Part of the problem, to be frank, is that newspaper articles want to put a neat "frame" around the article. 

So they came up with the tag "not your parents' financial advice" - which had people focus on my age, and the age of my parents, and the time during which my parents would have been buying their first house. 

Which, if you read the article and look at what I actually said, isn't really what I was trying to say. My point was that "old" advice - or advice from the past - doesn't necessarily work, and that people need to think carefully about the choices they make. And certainly I could point to suggestions (probably not here, but on other financial boards) that STILL suggest that people should "stretch" to buy their first house. Whether my parents or your parents or any one set of parents ever suggested that, that advice and rationale is out there.

The one idea I had that they didn't really pick up on was - what do you do if you "wake up" at age 35 and say, "how am I going to pay off this mortgage / save for my kids' post-secondary education AND save for my own retirement, given that I spent my way through my 20's?" My thought was that one way to "re-frame" that conversation was to think, "I enjoyed my retirement in advance." 

Not to be too gloomy - but if we think about the traditional idea of retirement - no responsibilities, freedom to travel, good cash flow - if you are one of the (MANY) young professionals I know of who are in that "waking up" process at 35-ish, you could re-frame your situation as "I got to enjoy in advance what other people have to wait 30 years to get!" 

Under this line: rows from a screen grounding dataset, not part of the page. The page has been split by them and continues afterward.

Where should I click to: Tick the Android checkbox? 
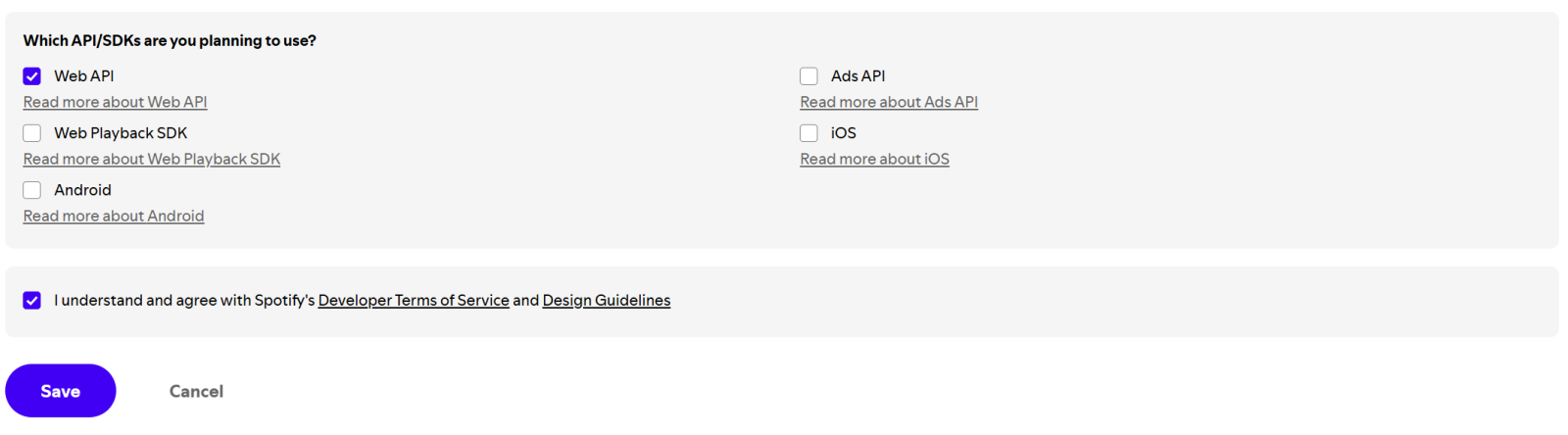click(32, 190)
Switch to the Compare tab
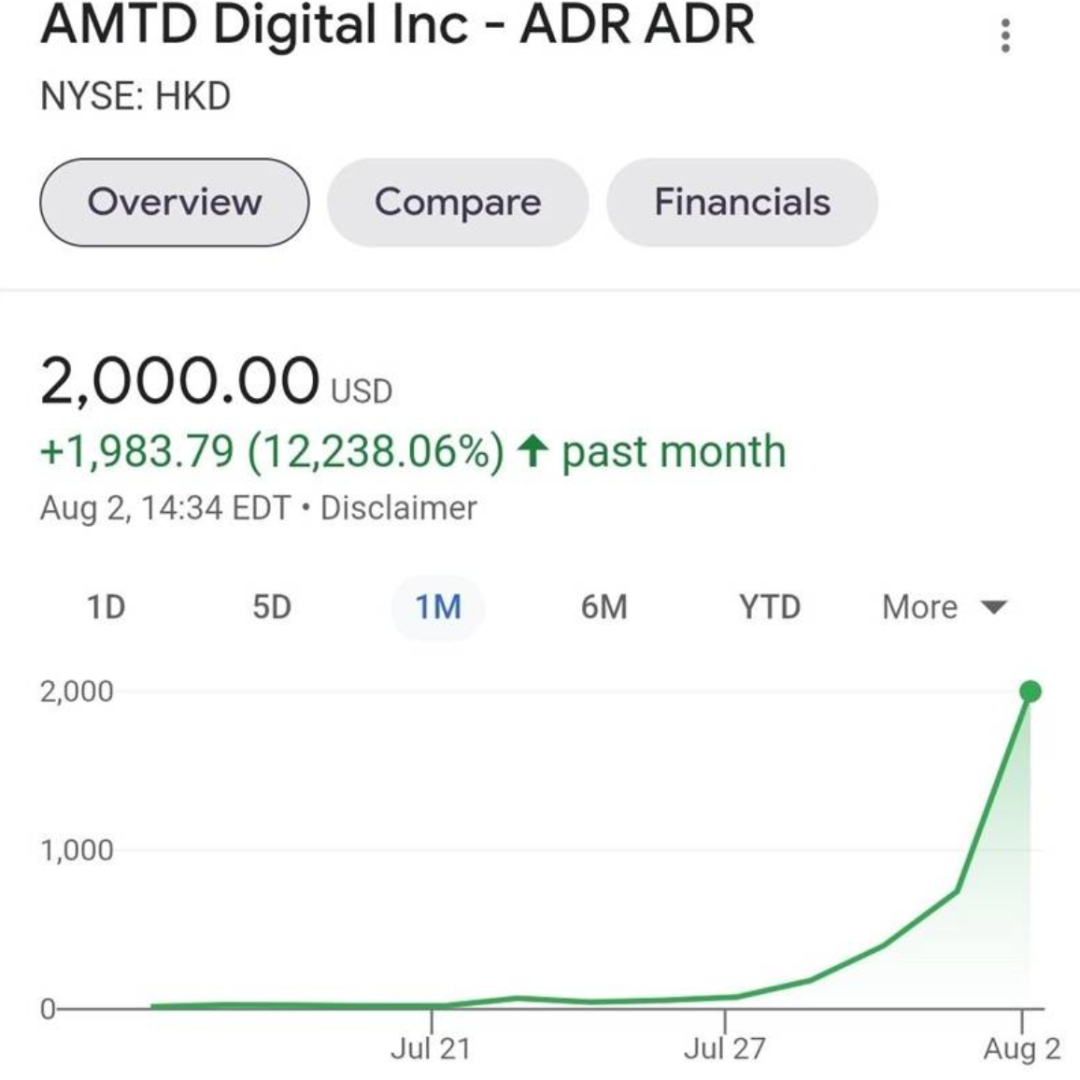Viewport: 1080px width, 1080px height. 457,202
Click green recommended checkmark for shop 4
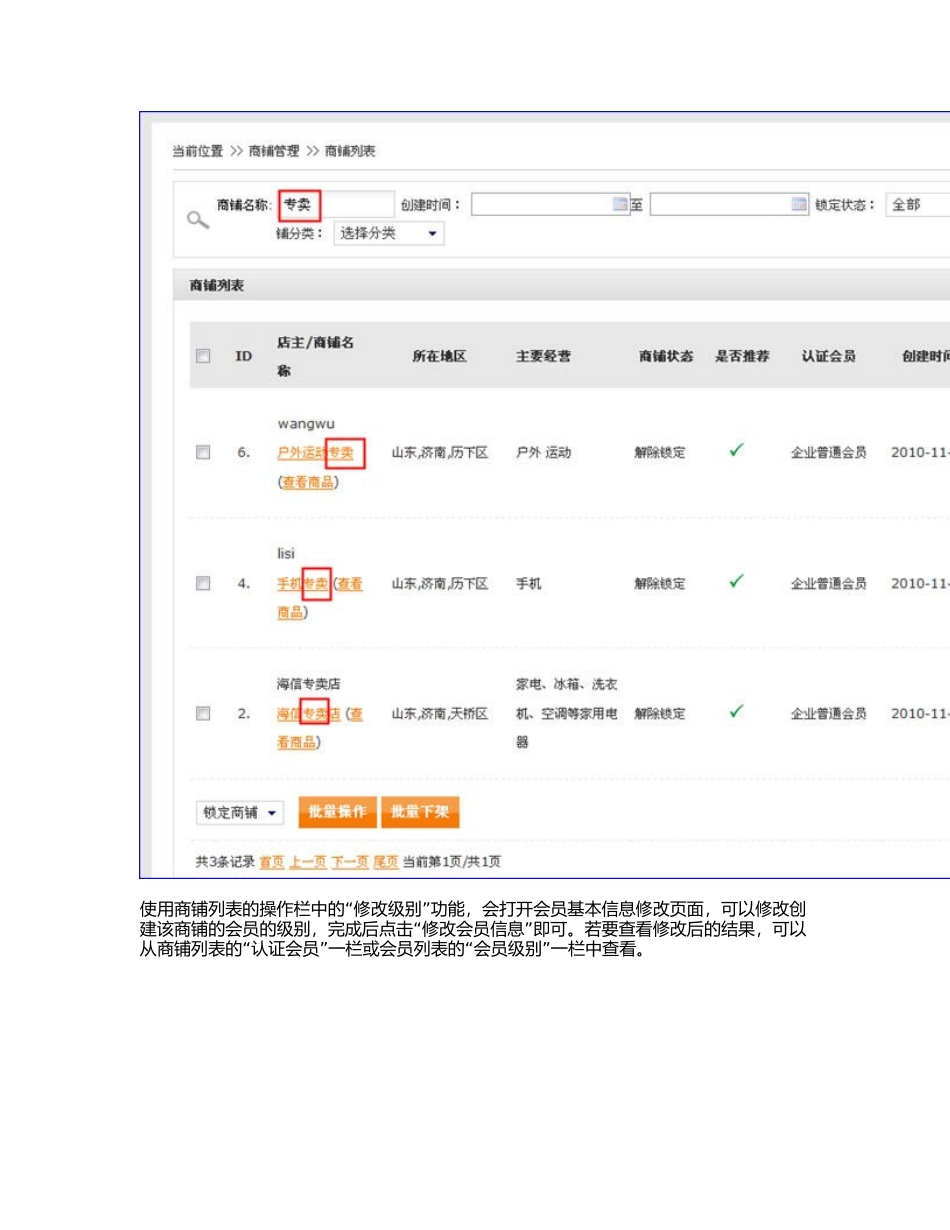The image size is (950, 1230). [736, 581]
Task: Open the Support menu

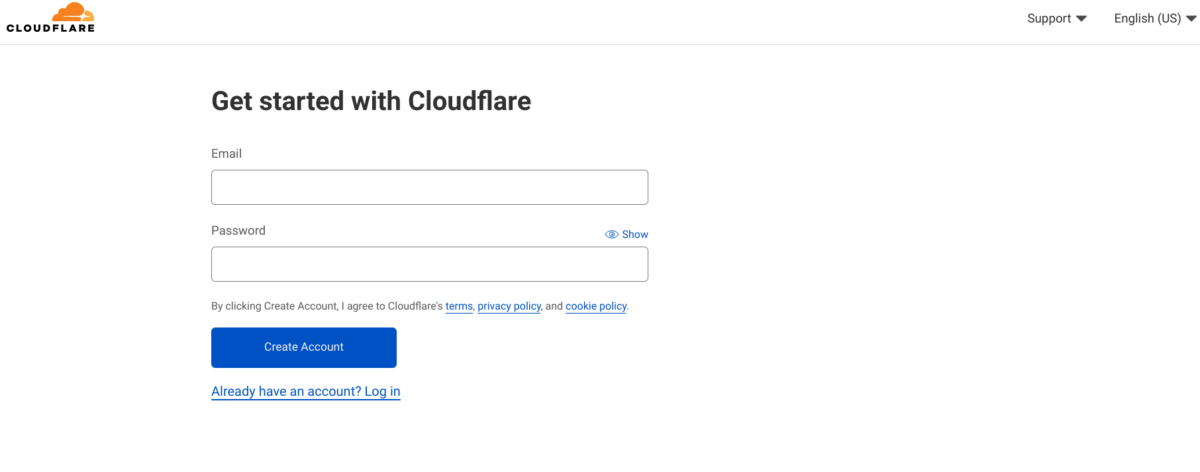Action: point(1049,18)
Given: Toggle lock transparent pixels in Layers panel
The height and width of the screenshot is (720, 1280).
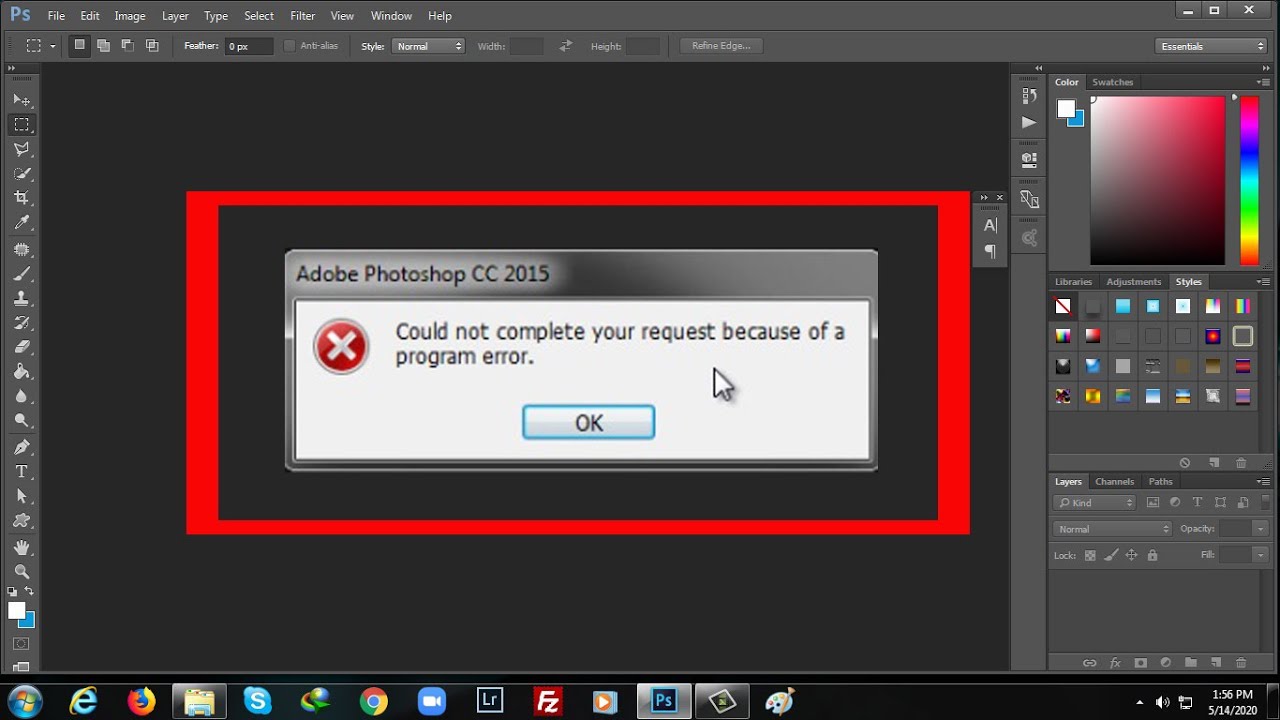Looking at the screenshot, I should (x=1089, y=555).

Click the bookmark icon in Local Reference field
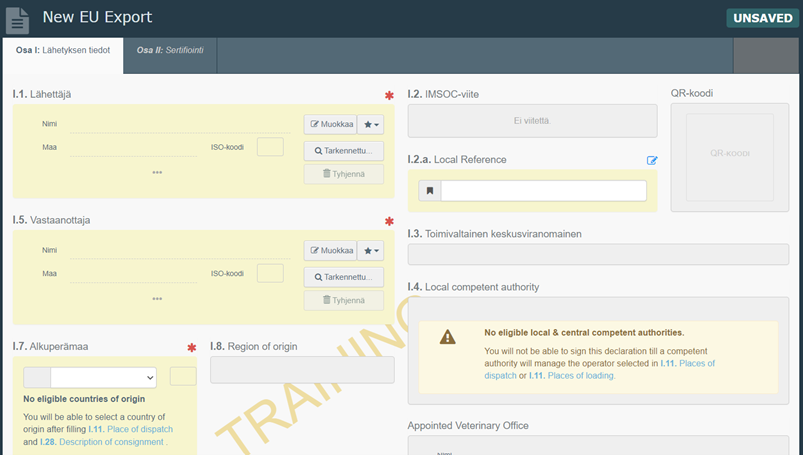429,191
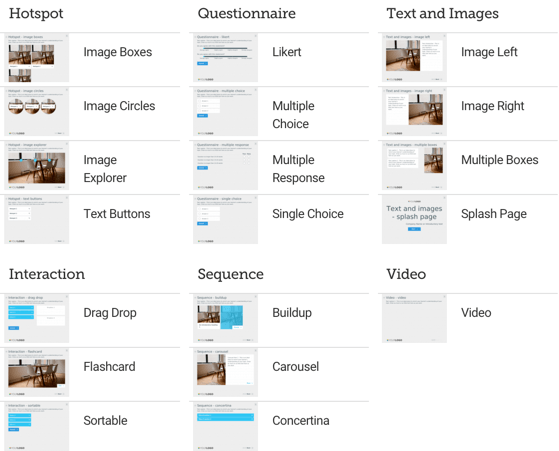The height and width of the screenshot is (451, 559).
Task: Select the Drag Drop interaction thumbnail
Action: pyautogui.click(x=37, y=319)
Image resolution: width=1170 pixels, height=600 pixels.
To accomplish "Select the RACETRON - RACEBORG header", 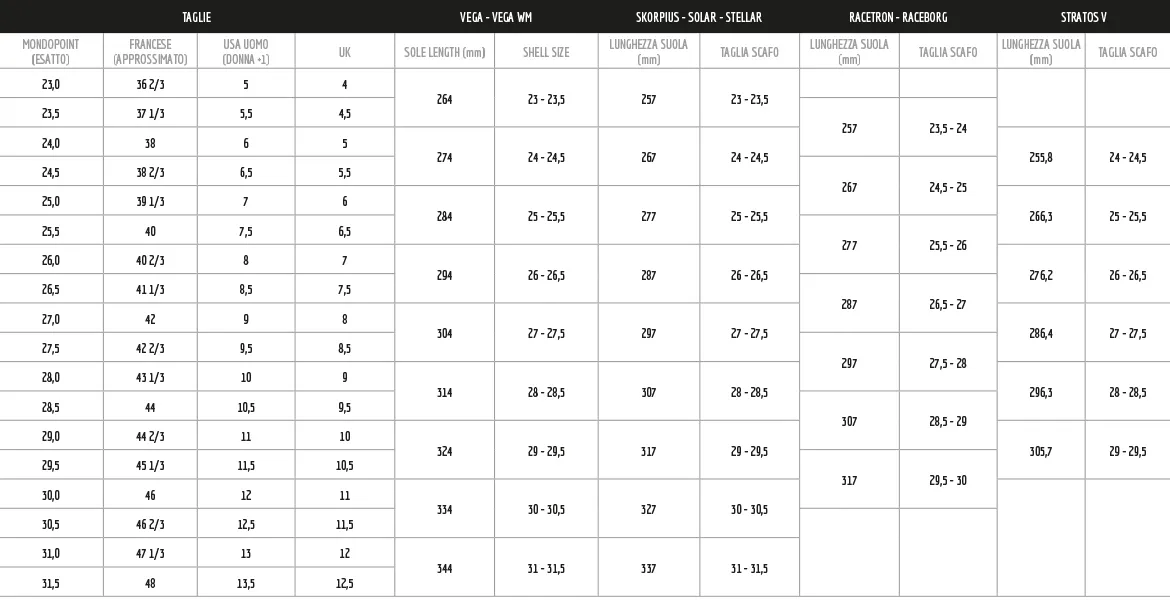I will coord(898,17).
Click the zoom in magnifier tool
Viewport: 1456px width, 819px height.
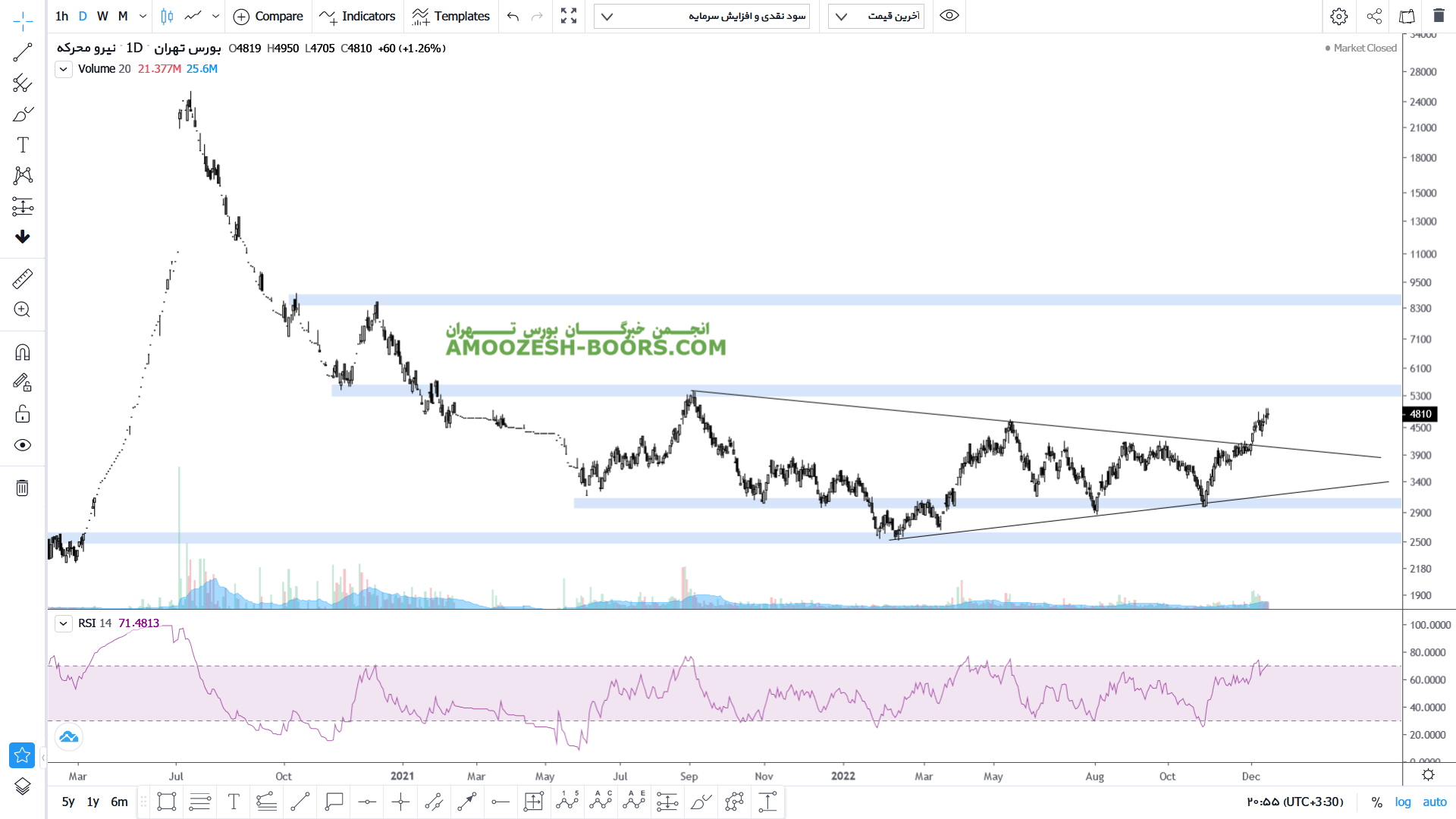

Anyways. It was just an idea. 

Also: everyone loves a redemption story. They wanted to frame my story as how I found the light after a series of mis-steps...hence that idea that I did things "backwards." But I didn't. I did things normally for my generation - but my one saving grace is that I saved in my 20s. 

Thanks for the compliments, people. I appreciate them more than you know.


----------



## Cal (Jun 17, 2009)

I read the article the other day, it is so true. The funny thing it is our parents who always want to pass on their advice to us.

'I enjoyed my retirement in advance'.....LOL....that is one way to look at it.


----------



## HaroldCrump (Jun 10, 2009)

Cal said:


> 'I enjoyed my retirement in advance'.....LOL....that is one way to look at it.


Sounds like the classic story of the ant and grasshopper.


----------